Après avoir partagé la recette des pralines d'Anissa, je reviens à la rentrée littéraire avec un ouvrage qui reste dans la même thématique.
J'ai savouré pleinement Le goûter du Lion d’Ito Ogawa aux Editions Picquier. J’étais loin de me douter, en achetant des cannelés avant de l'ouvrir, combien je serais en phase avec la douce philosophie de ce roman. Double régal en l'occurrence !
Je connaissais de cette auteure Le restaurant de l'amour retrouvé, et je retrouve avec plaisir sa manière bien à elle d'inscrire le récit avec un certain surréalisme dans l'univers du conte, et bien sûr aussi celui de la cuisine.
Publié au Japon en 2019, ce nouveau roman paraîtra en France le 25 août 2022. Il est très attendu après le succès de La Papeterie Tsubaki et sa suite La République du bonheur.
La couverture est fidèle à la version japonaise. Signée par Mari Kuno, elle évoquerait presque la littérature jeunesse.
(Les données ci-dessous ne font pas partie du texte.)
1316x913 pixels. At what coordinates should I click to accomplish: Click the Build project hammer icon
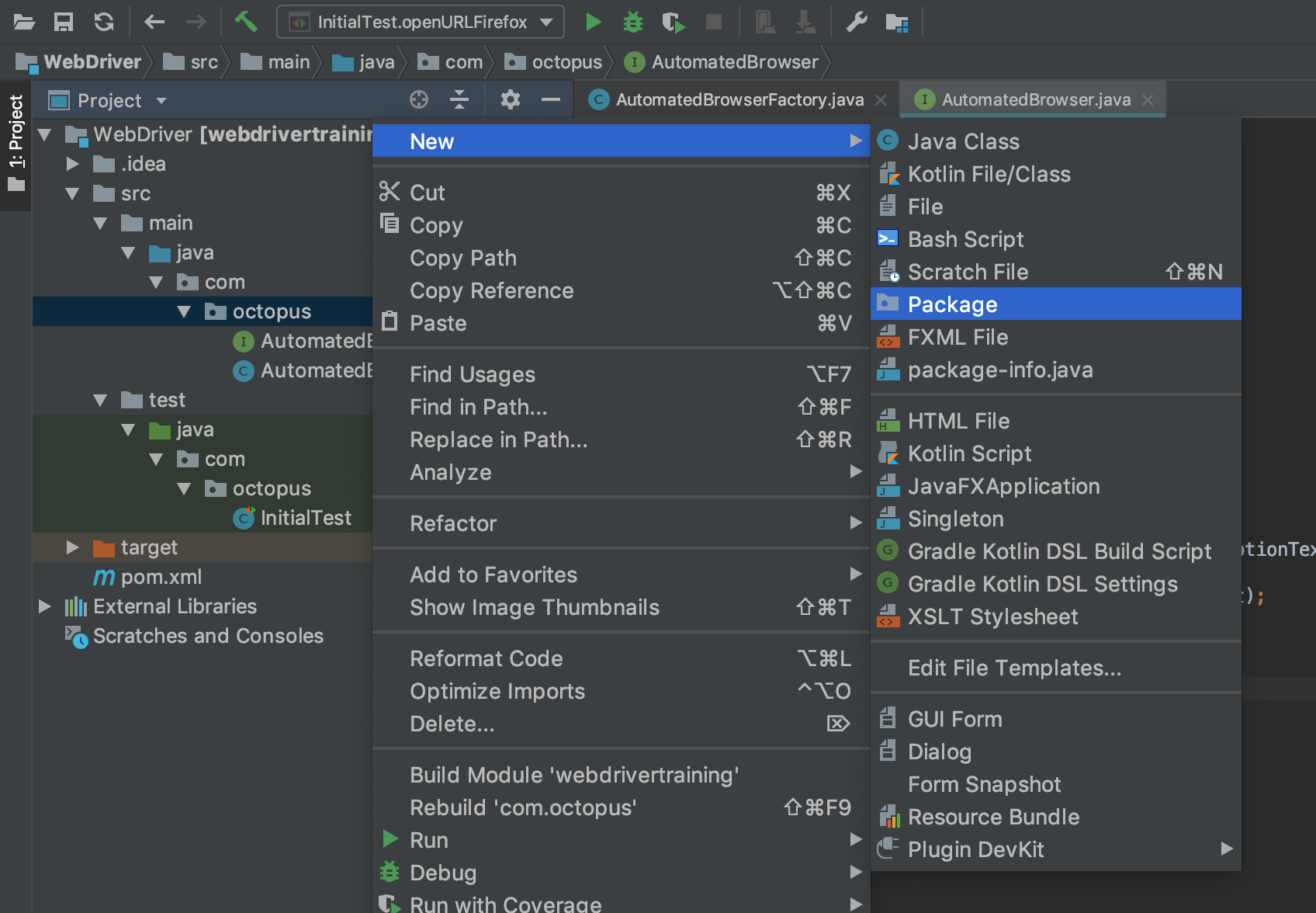tap(246, 22)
Mais il ne faudrait pas se laisser influencer. Le livre d'Ito Ogawa est un monument de philosophie, au moment où on commence à entendre les volontés politiques de reprendre le débat sur la fin de vie, et l'encadrer.
L'histoire se situe sur l’île aux citrons, dans la mer intérieure du Japon, qu’il faut gagner en bateau pour rejoindre la Maison du Lion, ce lieu de paix où Shizuku a choisi de venir pour vivre pleinement ses derniers jours en attendant la mort.Avec elle, nous ferons la connaissance des pensionnaires – ses camarades, ses alliés et pour tout dire, sa nouvelle famille – ainsi que de la chienne Rokka qui s’attache à elle pour son plus grand bonheur. En leur compagnie, et sous la houlette de l'extraordinaire infirmière Madonna, il y aura aussi les goûters du dimanche où grandit peu à peu son amour de la vie quand on la savoure en même temps qu’un dessert d’enfance, une vie qui aurait le goût du douhua de Takeo, de la tarte aux pommes de Momo, des mochis -pivoines de Shima, … ou des cannelés de Patron (dont l'auteure nos raconte l'origine p. 107).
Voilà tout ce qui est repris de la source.